The episode ends with a reference to "Restore Stephen Baldwin", a real-life website seeking to restore actor Stephen Baldwin's career and solicit donations to repay his $2.3 million debt. The joke compares Towelie's addiction and rehabilitation to that of Baldwin, who had a history of drug abuse before becoming a born-again Christian. A version of "Are You Ready for the Summer?", a camp theme song sung by children in the comedy film Meatballs, is featured. The episode makes reference to actress Kirstie Alley when a counselor says Towelie is the most troubled towel he had seen since Alley's towel, who he said "has seen some nasty stuff".

==Reception==
In its original American broadcast on April 29, 2010, "Crippled Summer" was watched by 3.56 million viewers, according to Nielsen Media Research, making it the most watched cable television show of the night. It received a 2.2 rating/4 share among overall viewers and a 2.0 rating/6 share among adult viewers between ages 18 and 49. This rating marked an improvement over the previous South Park episode, "201", and outperformed those of several primetime network shows that evening, including Fox's Lie to Me, ABC's The Middle, NBC's Minute to Win It, CBS's The New Adventures of Old Christine and The CW Network's America's Next Top Model, most of which were in repeats that evening. "Crippled Summer" received a 4.1 rating/13 share among male viewers between ages 18 and 34. The episode also ranked fourth for the week among cable viewers between ages 18 and 49 and, because it ranked only behind three NBA playoff games, it was the highest-rated scripted cable show of the week. "Crippled Summer" was the highest-rated cable show among the 18–34 viewer demographic.

This is a brilliant episode. It's pure silliness, with a lot of old-school comedy devices mixed in with the usual crass South Park brand of humor.
— Ramsey Isler, IGN

"Crippled Summer" received mixed reviews. Ramsey Isler of IGN called "Crippled Summer" a brilliant episode, particularly praising the return of Towelie, who he said "has a slew of great moments in this story, making up for his long absence from the series". Isler said after the controversy raised from the depictions of Muhammad in the previous two episodes, "200" and "201", he appreciated that the show returned to a simpler plot and provided "a little comedy relief". The A.V. Club writer Josh Modell also praised South Park for "not getting too caught up in the Muhammad thing", and praised the jokes about Intervention, which he said "is one of those shows that's really easy to parody". He also praised several individual jokes, like Cartman's theories about the Jews and Nathan getting raped by a shark, although he said the Mimsy jokes were "a little one-note". Ken Tucker of Entertainment Weekly said of the episode: "Not the kind of South Park episode that’s going to stir national-news debate, but funny and vulgar enough to satisfy fans."

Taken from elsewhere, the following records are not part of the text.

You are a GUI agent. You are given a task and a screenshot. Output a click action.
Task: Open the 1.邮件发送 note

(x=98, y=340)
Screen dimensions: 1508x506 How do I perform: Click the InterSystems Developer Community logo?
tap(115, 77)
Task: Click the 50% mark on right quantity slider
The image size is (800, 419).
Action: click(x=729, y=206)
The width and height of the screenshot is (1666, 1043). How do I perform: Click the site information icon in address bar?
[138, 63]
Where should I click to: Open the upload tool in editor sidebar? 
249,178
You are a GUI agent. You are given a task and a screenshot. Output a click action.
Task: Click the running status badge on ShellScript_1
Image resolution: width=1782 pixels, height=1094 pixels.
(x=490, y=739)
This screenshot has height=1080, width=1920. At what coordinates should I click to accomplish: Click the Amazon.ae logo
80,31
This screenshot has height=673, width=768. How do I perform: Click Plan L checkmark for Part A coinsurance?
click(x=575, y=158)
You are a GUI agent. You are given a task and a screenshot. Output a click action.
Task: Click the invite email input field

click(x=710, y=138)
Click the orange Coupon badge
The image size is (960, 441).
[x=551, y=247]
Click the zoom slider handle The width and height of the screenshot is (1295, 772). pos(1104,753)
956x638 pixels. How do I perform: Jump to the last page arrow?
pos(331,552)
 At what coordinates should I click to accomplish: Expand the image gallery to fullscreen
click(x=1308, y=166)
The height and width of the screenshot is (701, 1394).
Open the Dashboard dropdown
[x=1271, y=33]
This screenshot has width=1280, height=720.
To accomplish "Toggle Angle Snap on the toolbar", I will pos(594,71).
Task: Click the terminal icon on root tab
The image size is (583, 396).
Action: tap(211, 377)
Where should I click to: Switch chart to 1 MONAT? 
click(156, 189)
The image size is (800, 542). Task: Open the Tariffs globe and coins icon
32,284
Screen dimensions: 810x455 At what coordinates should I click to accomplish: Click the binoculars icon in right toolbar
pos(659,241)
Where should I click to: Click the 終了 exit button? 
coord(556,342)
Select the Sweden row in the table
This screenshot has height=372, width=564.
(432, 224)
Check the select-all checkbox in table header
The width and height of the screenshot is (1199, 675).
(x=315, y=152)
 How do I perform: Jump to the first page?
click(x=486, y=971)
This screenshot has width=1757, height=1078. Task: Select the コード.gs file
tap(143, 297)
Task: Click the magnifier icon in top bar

Carlos Delgado of iF Magazine pointed out that although the episode mocked drug addicts and disabled children, it did not face the kind of censorship "200" and "201" did, which he suggested proved that censorship was born of fear rather than ethics. Delgado also said the comparison of disabled children to Looney Tunes characters "should remind us all that such cruel portrayals of disabled people have been going on for years". Others criticized the episode. MTV writer Adam Rosenberg thought the episode "just wasn't very funny", and said it missed an opportunity to continue the creative edginess demonstrated in "200" and "201". Rosenberg found the jokes about disabled children "pointlessly mean", and said the fact that they are allowed where depictions of Muhammad are censored "makes a point about the absurdity of what is and isn't TV-acceptable". The television website TV Fanatic praised the Towelie storyline and the use of his son "Washcloth", but said the jokes about the disabled children were unfunny and irritating. The site called it "by far the weakest of the season" and a disappointment following "200" and "201".

==Home media==
"Crippled Summer", along with the thirteen other episodes from South Parks fourteenth season, were released on a three-disc DVD set and two-disc Blu-ray set in the United States on April 26, 2011.